WORK REQUIRED: All records are to be transcribed in full; any pictures among them are to be skipped.

DATASET ENTRIES:
================
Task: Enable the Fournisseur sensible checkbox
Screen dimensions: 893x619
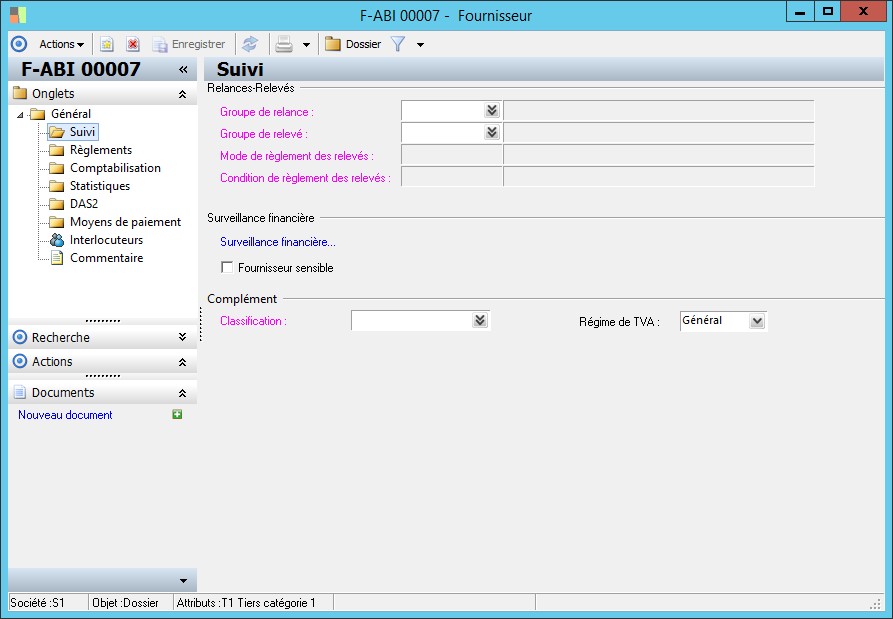Action: [227, 268]
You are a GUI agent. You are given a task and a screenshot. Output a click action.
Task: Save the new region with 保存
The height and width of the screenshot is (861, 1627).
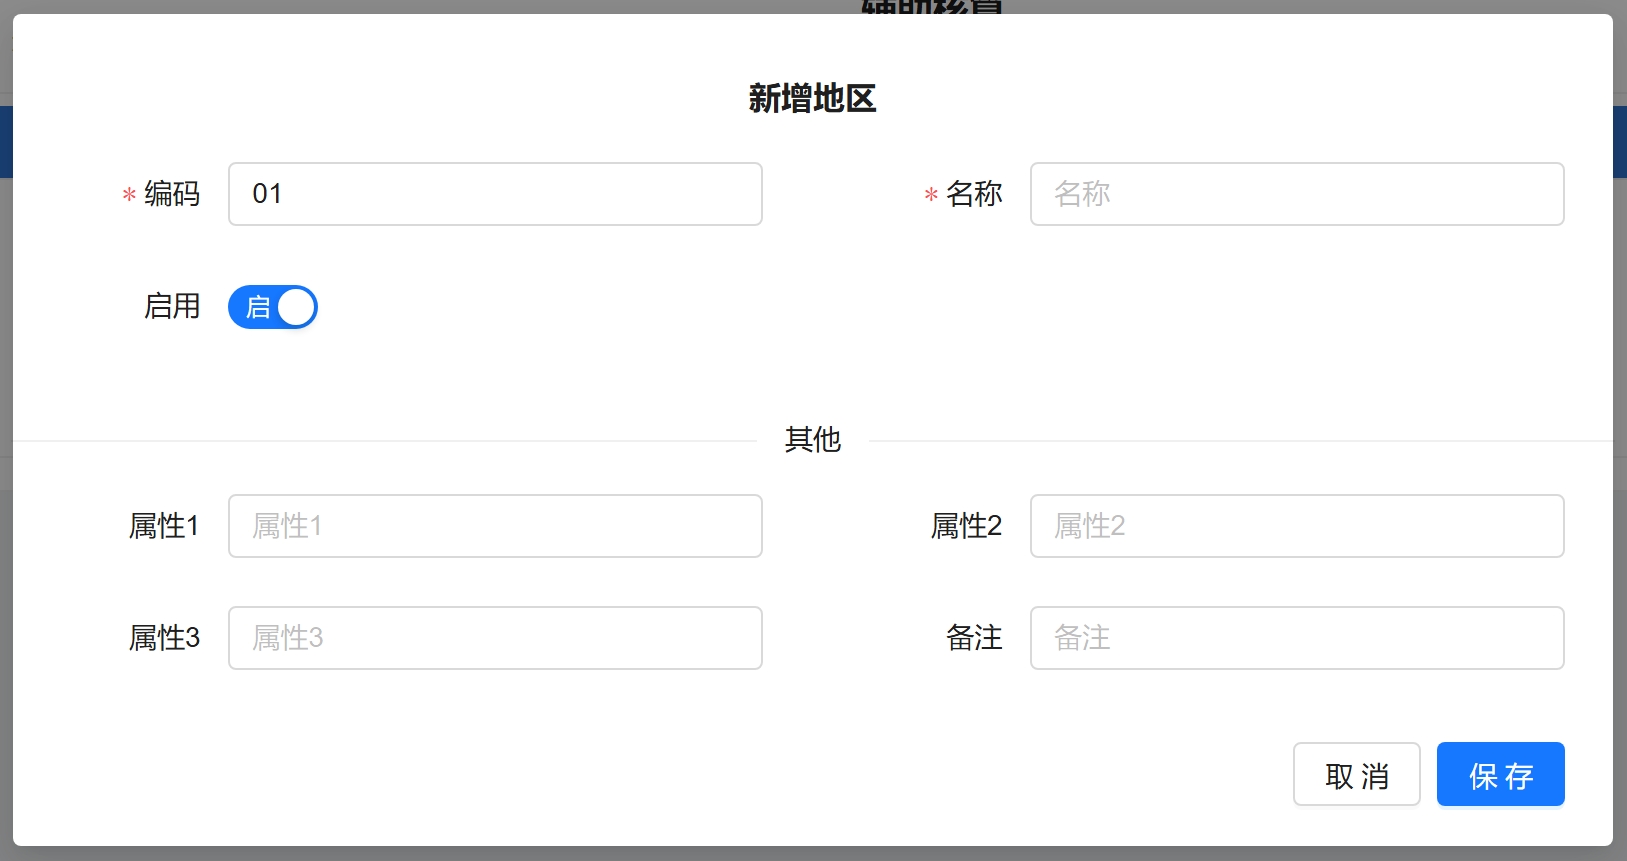(x=1500, y=775)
================
TASK RESULT:
Task: Enable the Fournisseur sensible checkbox
Screen dimensions: 893x619
Action: [227, 268]
You are a GUI agent. You are given a task and a screenshot. Output a click action.
Task: Save the new region with 保存
The height and width of the screenshot is (861, 1627).
(x=1500, y=775)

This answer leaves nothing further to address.